Highly influential, but still utterly unintelligible, there’s really nothing you can do but try and ride it out, or devote a lifelong academic career to trying to decipher it.
Donnie Darko is much, much deeper than I originally gave it credit for. I first went in with my brain turned off, expecting something “quirky”, but not actually deep. What I got was only the tip of the story, and it turns out there are volumes more information that you need to really appreciate what was going on — mostly given via the notoriously twisted and labyrinthine website.
Chilean filmmaker/artist Alejandro Jodorowsky is either the closest thing we have to a mad prophet, or utterly insane, and I can’t decide which. Anything he makes is so densely packed with symbolism and metaphor that it will break your brain trying to understand what everything means — and it all means something.

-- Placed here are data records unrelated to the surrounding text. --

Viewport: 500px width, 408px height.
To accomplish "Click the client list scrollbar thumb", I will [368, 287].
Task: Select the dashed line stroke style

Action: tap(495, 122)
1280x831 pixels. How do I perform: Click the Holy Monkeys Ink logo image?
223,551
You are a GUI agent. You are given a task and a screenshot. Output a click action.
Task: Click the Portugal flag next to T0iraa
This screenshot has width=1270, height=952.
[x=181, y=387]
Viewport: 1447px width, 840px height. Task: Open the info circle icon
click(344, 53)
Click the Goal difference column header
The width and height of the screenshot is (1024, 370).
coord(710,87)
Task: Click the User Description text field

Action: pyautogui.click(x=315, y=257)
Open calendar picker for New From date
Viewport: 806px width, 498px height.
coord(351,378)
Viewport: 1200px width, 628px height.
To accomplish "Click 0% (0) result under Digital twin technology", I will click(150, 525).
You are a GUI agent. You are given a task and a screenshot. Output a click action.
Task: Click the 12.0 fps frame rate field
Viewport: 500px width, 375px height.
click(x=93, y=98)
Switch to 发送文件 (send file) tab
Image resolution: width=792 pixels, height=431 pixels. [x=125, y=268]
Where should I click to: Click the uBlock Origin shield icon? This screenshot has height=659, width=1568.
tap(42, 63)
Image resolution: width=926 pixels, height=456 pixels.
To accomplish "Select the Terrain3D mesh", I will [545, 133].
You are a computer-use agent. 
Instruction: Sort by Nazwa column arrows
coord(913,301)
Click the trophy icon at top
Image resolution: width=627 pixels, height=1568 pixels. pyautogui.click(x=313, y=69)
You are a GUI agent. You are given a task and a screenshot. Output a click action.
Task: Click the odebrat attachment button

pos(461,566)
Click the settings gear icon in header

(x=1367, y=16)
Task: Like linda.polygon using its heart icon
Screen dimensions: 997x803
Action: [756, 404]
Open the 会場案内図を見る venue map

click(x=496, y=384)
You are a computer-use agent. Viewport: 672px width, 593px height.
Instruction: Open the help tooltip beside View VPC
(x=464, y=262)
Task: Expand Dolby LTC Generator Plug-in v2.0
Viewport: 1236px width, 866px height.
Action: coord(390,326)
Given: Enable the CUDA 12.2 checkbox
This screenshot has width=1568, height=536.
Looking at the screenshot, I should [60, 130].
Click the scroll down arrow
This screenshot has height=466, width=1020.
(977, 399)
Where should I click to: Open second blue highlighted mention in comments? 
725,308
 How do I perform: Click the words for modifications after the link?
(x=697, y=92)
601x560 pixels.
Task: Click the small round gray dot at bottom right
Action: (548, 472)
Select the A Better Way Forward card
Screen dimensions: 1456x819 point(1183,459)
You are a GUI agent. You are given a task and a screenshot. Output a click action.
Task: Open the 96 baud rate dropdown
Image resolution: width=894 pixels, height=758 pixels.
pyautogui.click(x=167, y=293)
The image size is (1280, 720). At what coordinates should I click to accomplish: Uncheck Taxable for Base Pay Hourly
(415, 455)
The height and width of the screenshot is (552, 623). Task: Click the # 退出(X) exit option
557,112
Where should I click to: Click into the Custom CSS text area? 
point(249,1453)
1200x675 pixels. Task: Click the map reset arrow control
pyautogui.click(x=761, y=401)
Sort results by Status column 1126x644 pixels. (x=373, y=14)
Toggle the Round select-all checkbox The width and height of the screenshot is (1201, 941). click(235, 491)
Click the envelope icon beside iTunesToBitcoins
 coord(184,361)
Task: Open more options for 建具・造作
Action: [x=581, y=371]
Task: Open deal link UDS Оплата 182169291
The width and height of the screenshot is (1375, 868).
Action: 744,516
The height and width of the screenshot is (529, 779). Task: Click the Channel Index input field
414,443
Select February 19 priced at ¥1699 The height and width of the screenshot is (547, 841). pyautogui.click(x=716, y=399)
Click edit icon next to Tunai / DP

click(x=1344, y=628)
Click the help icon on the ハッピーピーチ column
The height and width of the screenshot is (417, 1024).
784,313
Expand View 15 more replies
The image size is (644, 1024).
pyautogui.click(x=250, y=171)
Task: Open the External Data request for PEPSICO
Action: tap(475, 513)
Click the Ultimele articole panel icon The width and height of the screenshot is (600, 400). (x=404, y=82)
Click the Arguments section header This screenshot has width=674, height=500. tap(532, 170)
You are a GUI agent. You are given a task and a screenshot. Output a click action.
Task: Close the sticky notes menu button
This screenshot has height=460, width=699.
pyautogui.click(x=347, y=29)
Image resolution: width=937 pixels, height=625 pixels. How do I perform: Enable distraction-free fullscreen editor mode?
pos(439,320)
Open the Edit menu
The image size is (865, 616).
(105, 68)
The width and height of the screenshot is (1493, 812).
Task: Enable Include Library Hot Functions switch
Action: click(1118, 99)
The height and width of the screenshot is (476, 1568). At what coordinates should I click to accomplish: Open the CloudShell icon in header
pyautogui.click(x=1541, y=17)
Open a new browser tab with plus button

Steeped in tarot, mysticism, Christian magic, alchemy, and everything else weird and wonderful, his work is transcendental, if you can follow it. He’s more or less given up on film these days, instead focusing on comics where he isn’t limited by things like the laws of physics or budgets.
Unfortunately, his later work has become almost a self-cliché, invariably hitting the same points over and over. Here’s something interesting, grab anything he’s done in the last 25 years, and tick off which of the following are in it: incest, violence and mutilation between family members, castration of a son by a father, a horrible disfiguring wound caused by a parent figure, obese and corrupt priests, back-stabbing royalty. Yeah, all of his stuff hits these points, regardless if it’s fantasy, historical, or sci-fi.
Pretty much any film by David Lynch belongs on this list but lets bundle most of them up in with Mulholland Drive, which is possibly his most acclaimed work. Let’s face it, barring maybe Elephant Man and Dune, Lynch’s work is uniquely surrealist, and hard to follow regardless of how well you understand his corpus of productions.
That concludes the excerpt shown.